The Government of Turkey believes that Turkey’s membership in the EU will be symbol of harmonious co-existence of cultures, and enriching the spiritual fabric of the EU. As a key regional actor and ally located in close proximity to many existing or potential hot spots that are high on the European and international agenda, Turkey can help enhance stability and promote welfare in the Balkans, the Caucasus, Central Asia and Middle East. It contributes to the ongoing rapprochement between Europe and Asia and hence helps extend modern values throughout Eurasia. Once Turkey becomes the member of EU, it will be able to contribute much more to the Common Foreign and Security Policy. Both Turkey and EU could achieve the afore-mentioned goals without each other’s support. But they may achieve these goals more easily and with lesser effort in case they unite their efforts within EU.

A  modern, secular and prosperous country like Turkey, with predominantly Muslim population, will be an asset for the EU and its admission to EU will be a reconfirmation of the universality of the European Culture. Otherwise Europe will be identifying itself on the confessional terms and will confine itself exclusively to the Christian countries. This will deepen the divide between Europe and the Islamic world as well as the entire non-Christian world.

           Turkey is sitting on a landmass, which is the natural route for the supply of gas and oil from the Middle East and the newly discovered reserves in the Caucasus and Central Asia.

There is at present about 10 million Muslims living the EU countries. The membership to EU of a secular country with predominantly Muslim population like Turkey may contribute to a better understanding of secularity by the Muslim population of EU. This may contribute, in its turn, to marginalize Muslim extremism in the EU countries.

EU may use Turkey’s young and hard working population as an asset to minimize the negative effects of the aging population and depopulation in many EU countries.

Entrepreneurs of ethnic Turkish origin have already established more than 80 000 businesses in various EU countries, most of them being in Germany. They created hundreds of thousands jobs in these countries. Their contribution to the national economies of the countries where they are operating will be further strengthened and these economies will continue to benefit further from the creation of such new jobs.

Turkey will become a young, dynamic and rapidly developing large market in the EU.

            Turkey’s membership to the EU will no doubt enhance the Union’s global reach, be it strategic or economic, thus its influence.


To conclude my observations I would like to point out that Turkey is not treated on equal footing with the other candidate countries.
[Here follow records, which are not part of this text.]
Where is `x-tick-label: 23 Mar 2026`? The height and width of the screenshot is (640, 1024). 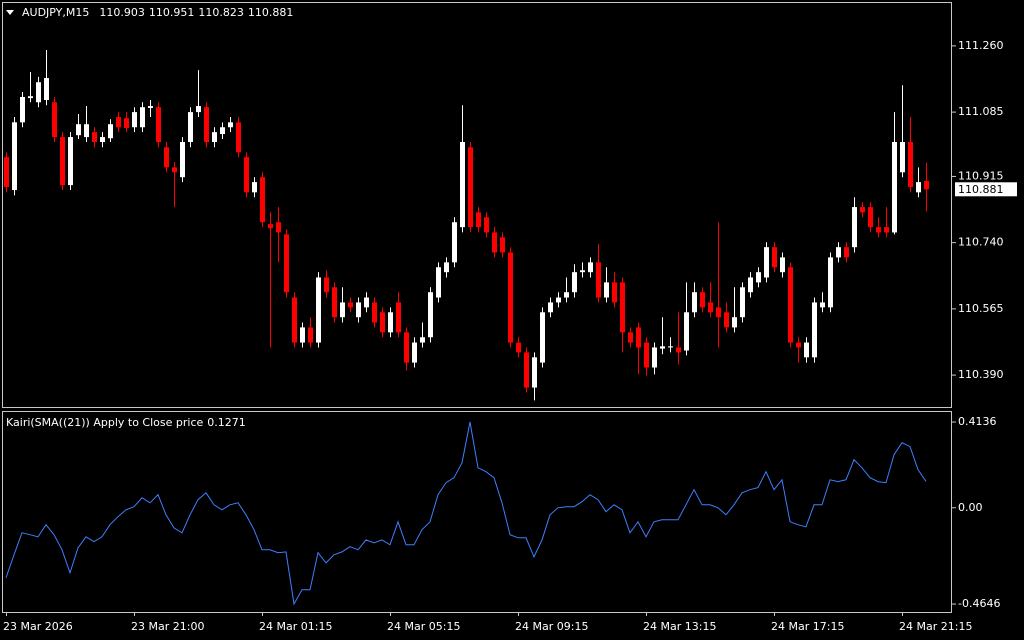
x-tick-label: 23 Mar 2026 is located at coordinates (38, 626).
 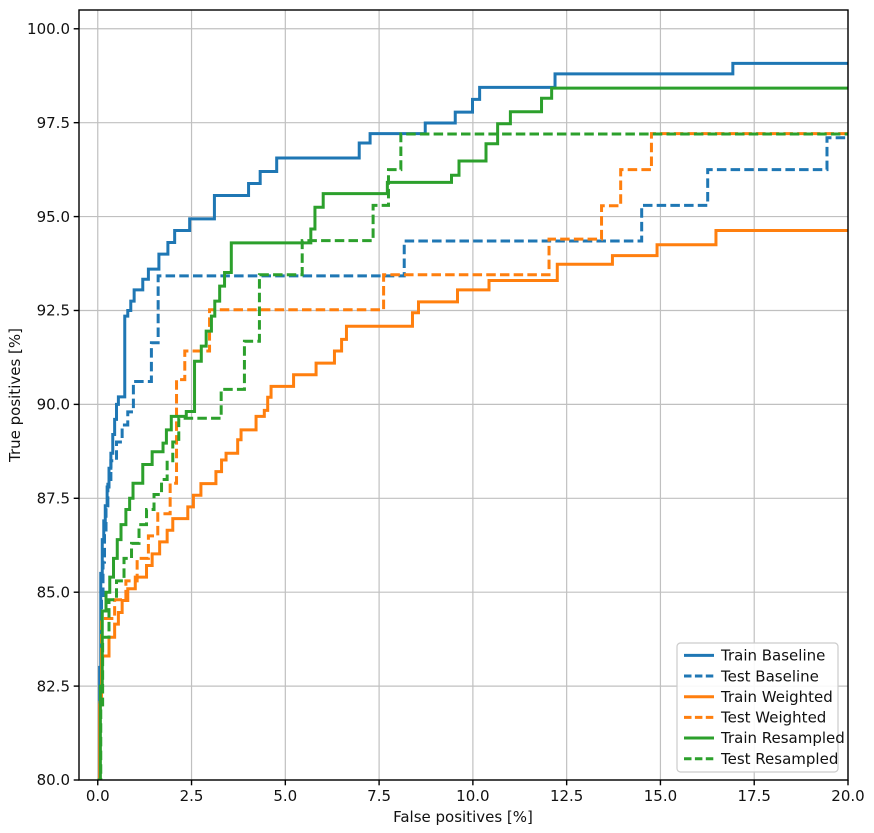 What do you see at coordinates (192, 796) in the screenshot?
I see `x-tick-label-2.5: 2.5` at bounding box center [192, 796].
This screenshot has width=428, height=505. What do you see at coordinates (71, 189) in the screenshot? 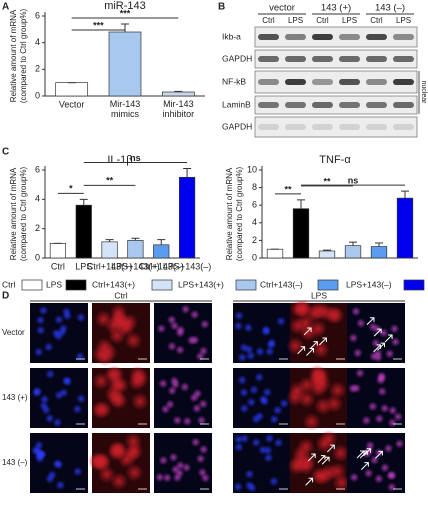
I see `significance-label: *` at bounding box center [71, 189].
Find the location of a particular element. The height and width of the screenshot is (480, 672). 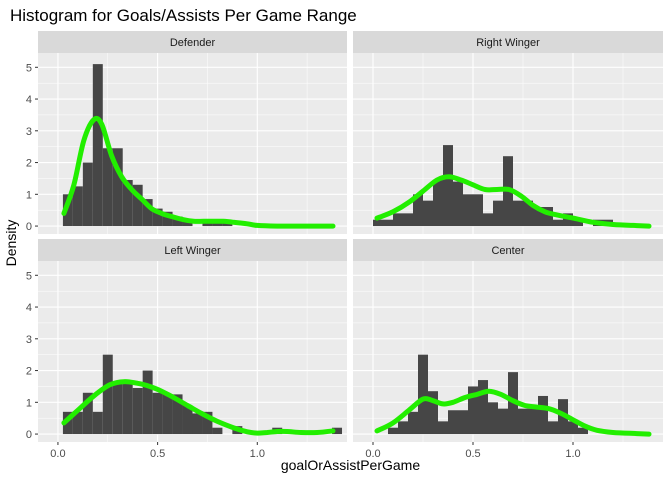

facet-strip-label: Right Winger is located at coordinates (508, 43).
However this did not deter Turkey’s resolve improve Turkey’s record on fundamental rights and freedoms and Turkey’s determination to solve the Cyprus problem.

Now we may ask the following question: Is Turkey ready to become a full member of the EU?  No, It is not.

But let us ask another question: Is Turkey ready to start accession negotiations with EU? The answer is “Yes it is”. Furthermore, Turkey is ahead of the point where several candidate countries stood at the time they started the accession negotiations.

If the EU comes up with new excuses not to start accession negotiations with Turkey, it will have to offer a reasonable explanation for such an attitude.

Turkey is committed to ensure the full harmonisation of its legislation with the EU acquis and to implement it effectively.

 In order to achieve these goals Turkey needs the support and encouragement of its European friends.